◆ **TAREFA 1**
Segundo o texto em estudo, por qual instituição Daniela de Lima e Montes Castanho se graduou em medicina?
◆ **TAREFA 2**
Indique se cada afirmação concorda com o texto em estudo, citando literalmente as palavras do texto que decidem a resposta.
(a) Érika Hilton recebeu críticas de colegas da direita em 18 de abril.
(b) Castanho conheceu a área de reprodução humana durante um estágio no Hospital das Clínicas.
(c) Castanho fez o ensino superior fora de Campinas.
◆ **TAREFA 3**
Traduza para o inglês esta frase do texto em estudo: "Graduada em medicina pela PUC Campinas, especializou-se em ginecologia e obstetrícia e, posteriormente, em reprodução humana, área que descobriu durante um estágio no Hospital Pérola Byington."

◆ **TEXTO EM ESTUDO**

A ginecologista e obstetra Daniela de Lima e Montes Castanho acredita que o congelamento de óvulos trouxe mais liberdade às mulheres, considerando-o uma das maiores conquistas femininas desde a introdução da pílula anticoncepcional (Kamá Ribeiro)
A deputada federal Érika Hilton (PSOL) enfrentou críticas de colegas da direita em 18 de abril por utilizar o termo "pessoas que gestam" para se referir às parturientes, incluindo mulheres e homens transgêneros que acabaram de dar à luz. No entanto, hospitais em todo o Brasil estão considerando adotar essa expressão, em meio ao avanço das técnicas de reprodução humana e da aceitação da diversidade de gênero, permitindo que outros membros da família, como avós, pais ou irmãs, também possam gerar a criança.
A ginecologista e obstetra Daniela de Lima e Montes Castanho apoia essa mudança linguística, argumentando que a linguagem deve refletir as necessidades humanas. "Pessoas que gestam, sim, é correto", afirma a especialista em reprodução humana, que já auxiliou o terceiro homem trans do Brasil a dar à luz.
Nascida em Campinas, Castanho cursou desde o ensino fundamental até o ensino superior na cidade. Graduada em medicina pela PUC Campinas, especializou-se em ginecologia e obstetrícia e, posteriormente, em reprodução humana, área que descobriu durante um estágio no Hospital Pérola Byington.
Castanho acredita que o congelamento de óvulos trouxe mais liberdade às mulheres, tornando- se uma das maiores conquistas femininas desde a pílula anticoncepcional. Ela também observa que a saúde da mulher tem evoluído no país, acompanhando o aumento da conscientização. Nesse contexto, a médica reconhece a importância da inteligência artificial, pois parte da identificação de possíveis anomalias genéticas pode ser realizada por meio da IA.
A convite do presidente-executivo do Correio Popular, Ítalo Hamilton Barioni, a dra. Castanho concedeu a seguinte entrevista.
A senhora nasceu aqui mesmo? Pode nos contar como tudo começou?

Entradas de dados armazenados
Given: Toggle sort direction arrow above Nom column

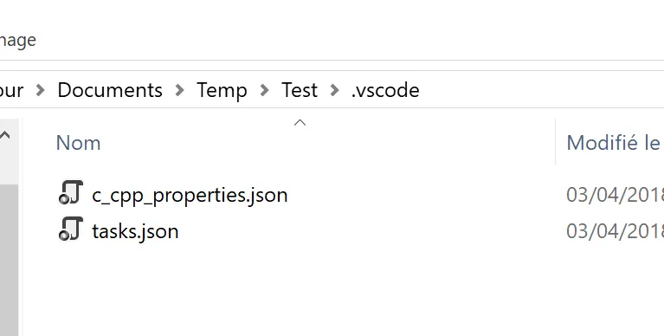Looking at the screenshot, I should [300, 123].
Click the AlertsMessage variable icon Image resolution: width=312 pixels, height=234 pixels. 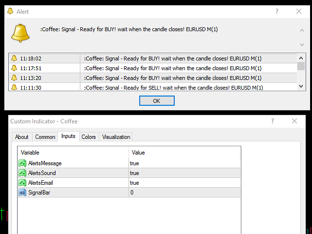point(22,163)
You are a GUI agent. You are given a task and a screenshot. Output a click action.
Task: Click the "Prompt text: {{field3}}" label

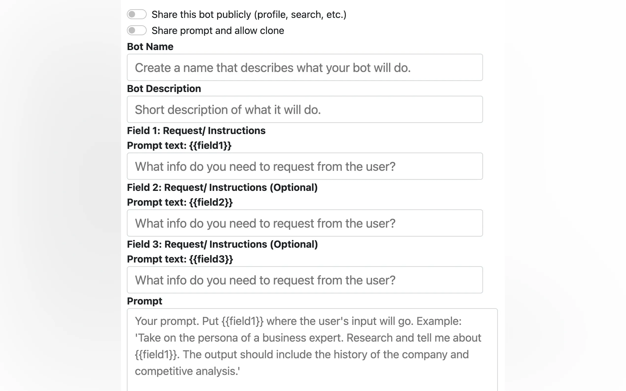coord(180,259)
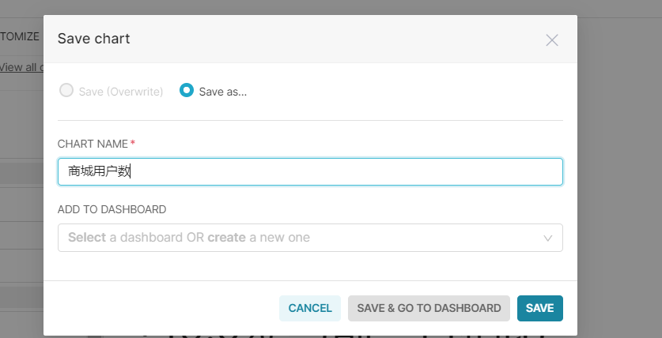Close the Save chart dialog
Screen dimensions: 662x338
(x=552, y=40)
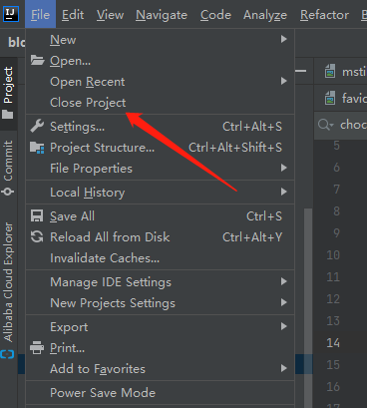Click the vertical scrollbar beside the menu
Image resolution: width=367 pixels, height=408 pixels.
[x=308, y=290]
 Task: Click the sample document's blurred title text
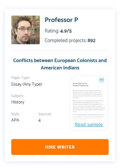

◆ **RESPOSTA FINAL 1**
Pela PUC Campinas.

◆ **RESPOSTA FINAL 2**
(a) Sim: "enfrentou críticas de colegas da direita em 18 de abril".
(b) Não: "área que descobriu durante um estágio no Hospital Pérola Byington".
(c) Não: "cursou desde o ensino fundamental até o ensino superior na cidade".

◆ **RESPOSTA FINAL 3**
A medical graduate of PUC Campinas, she specialized in gynecology and obstetrics and later in human reproduction, a field she discovered during an internship at Hospital Pérola Byington.